Students adjust to in person learning

Opportunity to interact with friends, teachers valued

Reactions to full-time in-person learning vary from student to student in Natomas Unified School District. The longer days are challenging to some students looking to find a balance between school and home obligations, while some students find in-person learning more beneficial than distance learning and enjoy being able to meet with friends.

 “So far, I think it’s pretty good,” said Johnny Eick, a junior at Natomas Pacific Pathways Prep High School (NP3). “It’s pretty much the same as how school was freshman year, just with additional masks.”

Mariah Havener, also an NP3 High junior, said she especially appreciates being able to have face-to-face conversations.

“I like getting the opportunity to not only interact with my friends but with my teachers too,” Havener said. “Online it’s easier to get that time to individualize your work, but it can also be confusing since you don’t have the person to talk to one on one,”

Zerlan Caasi, an International Baccalaureate student at Inderkum High School, said the transition has been pretty smooth.

“I feel like there wasn’t too much of a difference,” Caasi said. “I switched back pretty easily, even though the pandemic hit, I didn’t really feel any lag, I didn’t really have any pauses. Because of COVID, a lot of teachers understand a lot of stuff about mental health, and a lot of teachers have been lenient,”

That hasn’t been true for Eick, however, who said longer school days have made it harder for him to manage his time.

“I feel like I have no time anymore compared to distance learning,” the NP3 student said. “I’m still working out the details, but I found that most of my homework, which is a big time thing, I found I could finish most in my first period… (Online learning) gave me a lot more freedom to manage my schedule which I like.”

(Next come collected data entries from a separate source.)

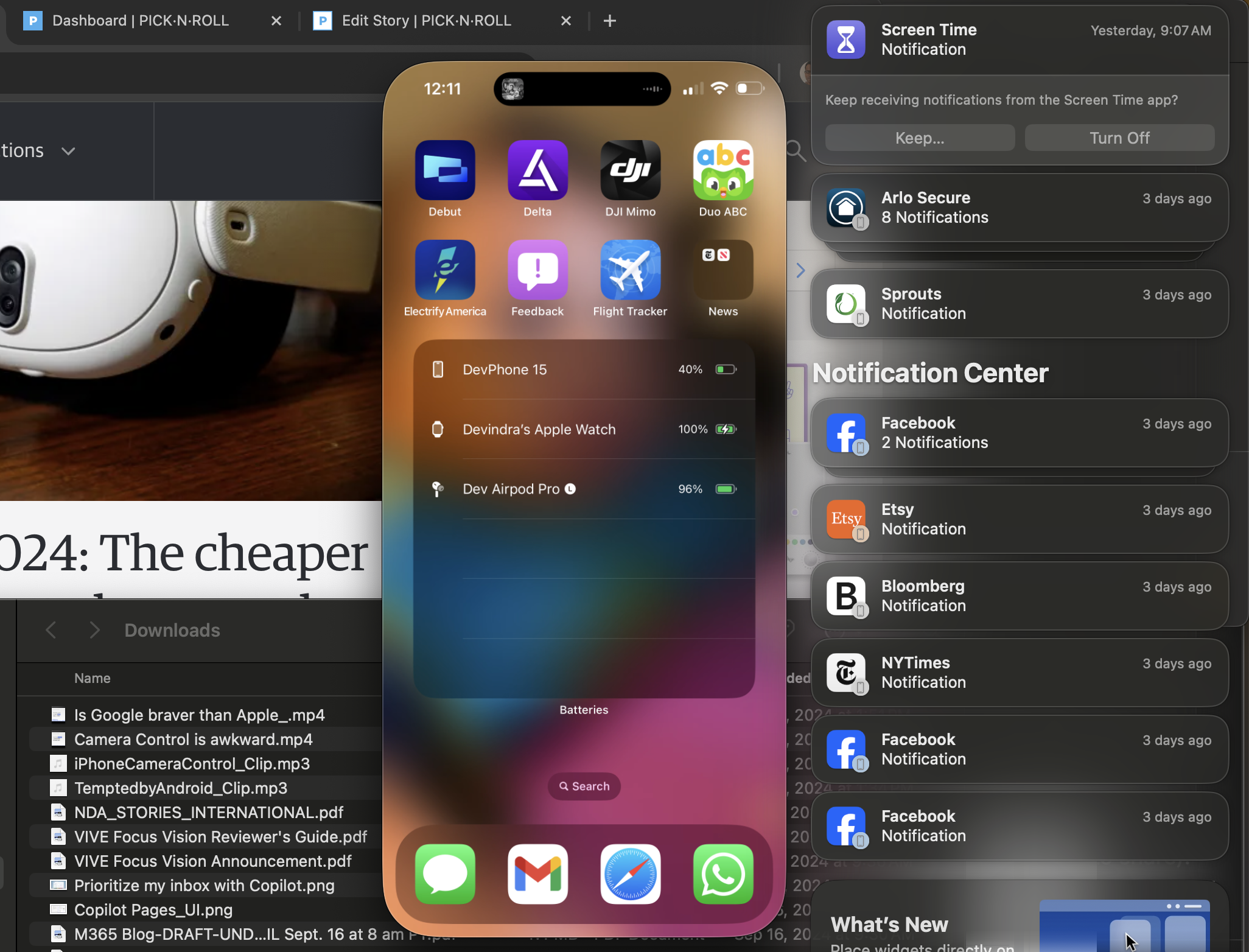
Task: Open WhatsApp from dock
Action: pos(723,874)
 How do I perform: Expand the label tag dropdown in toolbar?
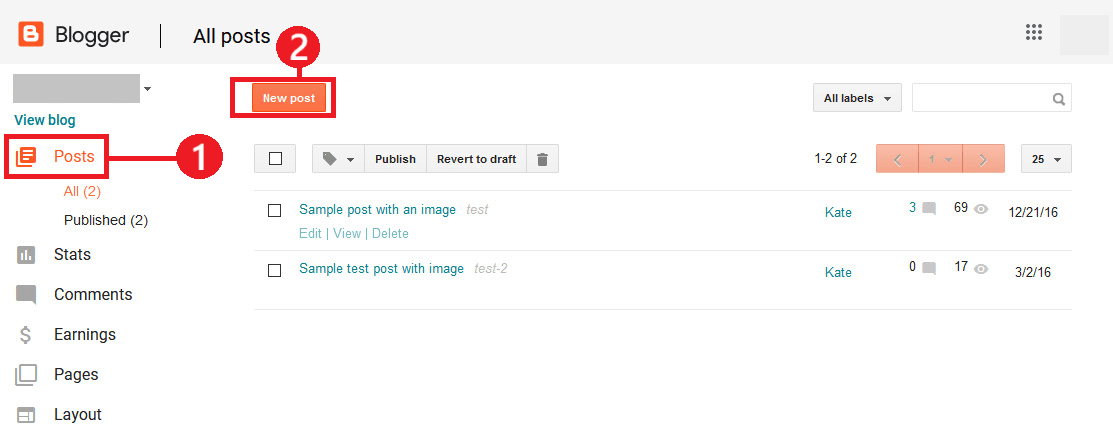(339, 159)
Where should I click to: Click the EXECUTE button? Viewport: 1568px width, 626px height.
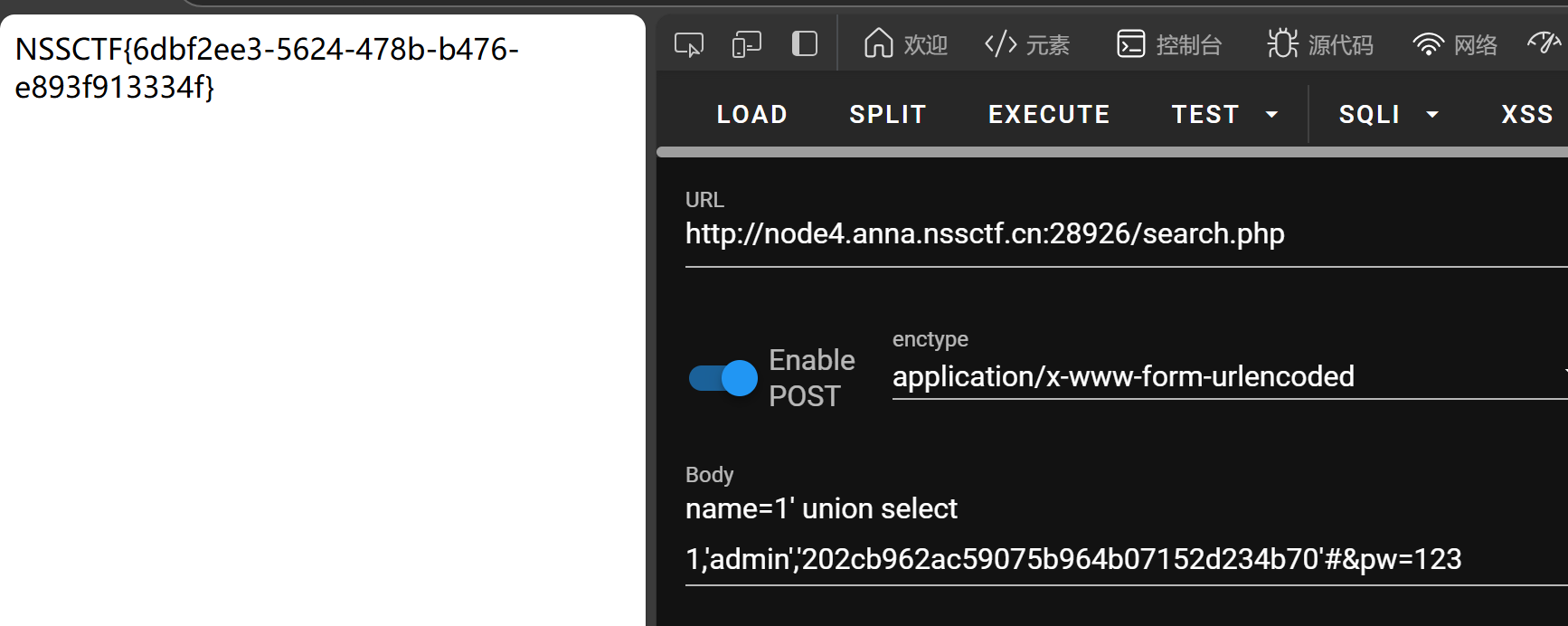(1049, 115)
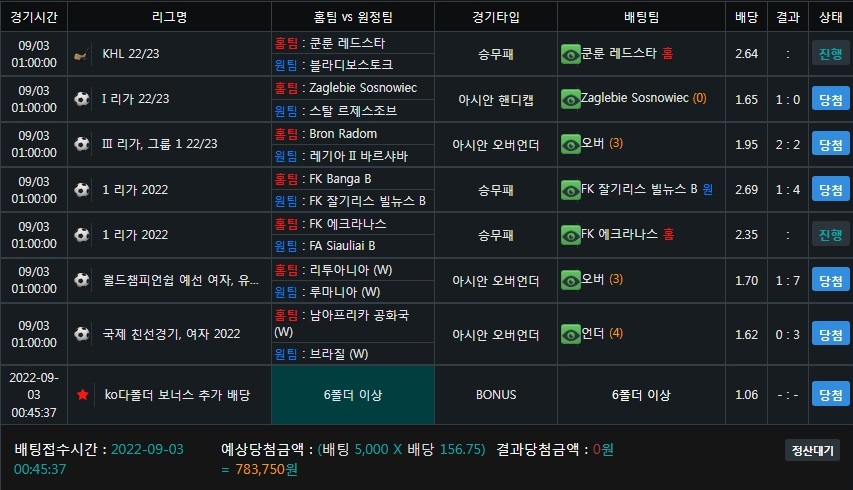
Task: Click the soccer ball icon in FK Banga B row
Action: pos(82,190)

For NP3, online-learning school days were 9 a.m. to noon. With the return to in-person instruction, the schedule is 8:30 a.m. to 3:35 p.m., with an optional zero period starting at 7:40 a.m.

While fellow NP3 Ethan Duong agreed the later end to the school day made it harder to manage time because it left less time for homework, he said he appreciated the additional academic support students receive during in-person classes.

“Assignments are easier because during distance learning, there was a lot more we had to learn on our own so assignments were harder,” he said.

Noble Mahan, an NP3 senior, said assignments are easier during in-person school because she learns much more during in-person classes.

“I have made a schedule to make it easier to keep track of assignments,” Mahan said. “(It’s) because I’m in school, we get a lot of things done in class, and I learn more, so homework is easier,”

History and economics teacher Kellen Thompson said that while students “seem just as motivated and work just as hard as before,” he has had to change the curriculum because of COVID protocols.

“Curriculum wise, I’ve had to make some real changes, but mainly in response to COVID protocols as opposed to changes in the students,” he said in an email. “I also don’t have the kids work in groups much anymore. Once it’s safe, I look forward to having a more collaborative and balanced classroom once again!”